_INSTRUCTIONS TO FOLLOW_: The lines to print run from the top of the material below to the line with "Task: Select the Critical severity badge", inclusive; please copy them exactly, without pictures.

_RECORD EXTRACTS_:
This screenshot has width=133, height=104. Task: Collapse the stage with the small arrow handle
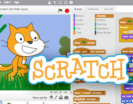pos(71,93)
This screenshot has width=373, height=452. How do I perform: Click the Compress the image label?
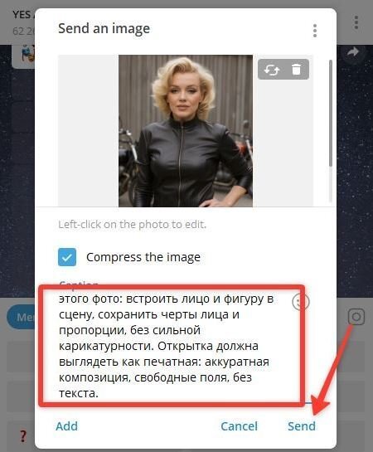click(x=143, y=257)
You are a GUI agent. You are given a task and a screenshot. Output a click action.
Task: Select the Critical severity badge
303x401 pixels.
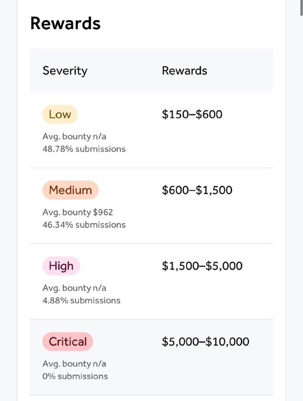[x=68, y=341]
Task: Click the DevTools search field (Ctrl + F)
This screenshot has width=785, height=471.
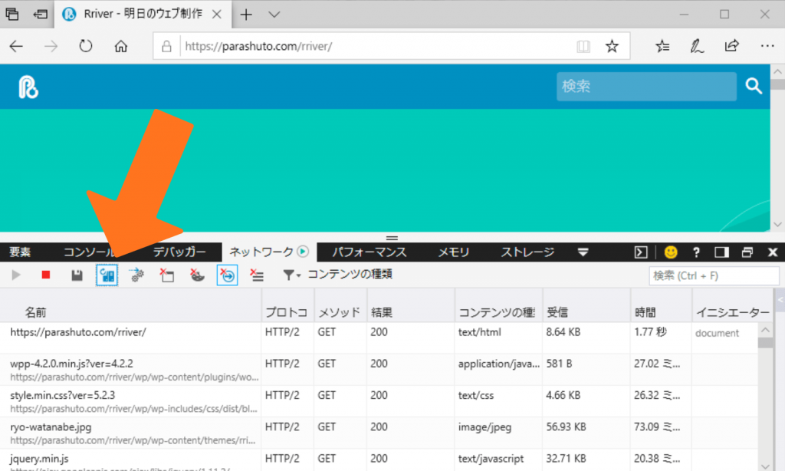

_COMPLETED TASK_:
This screenshot has width=133, height=104. Task: Collapse the stage with the small arrow handle
pos(71,93)
This screenshot has width=373, height=452. How do I perform: Click the Compress the image label?
click(x=143, y=257)
You are a GUI agent. You are given a task and a screenshot. Output a click action.
Task: Select the Critical severity badge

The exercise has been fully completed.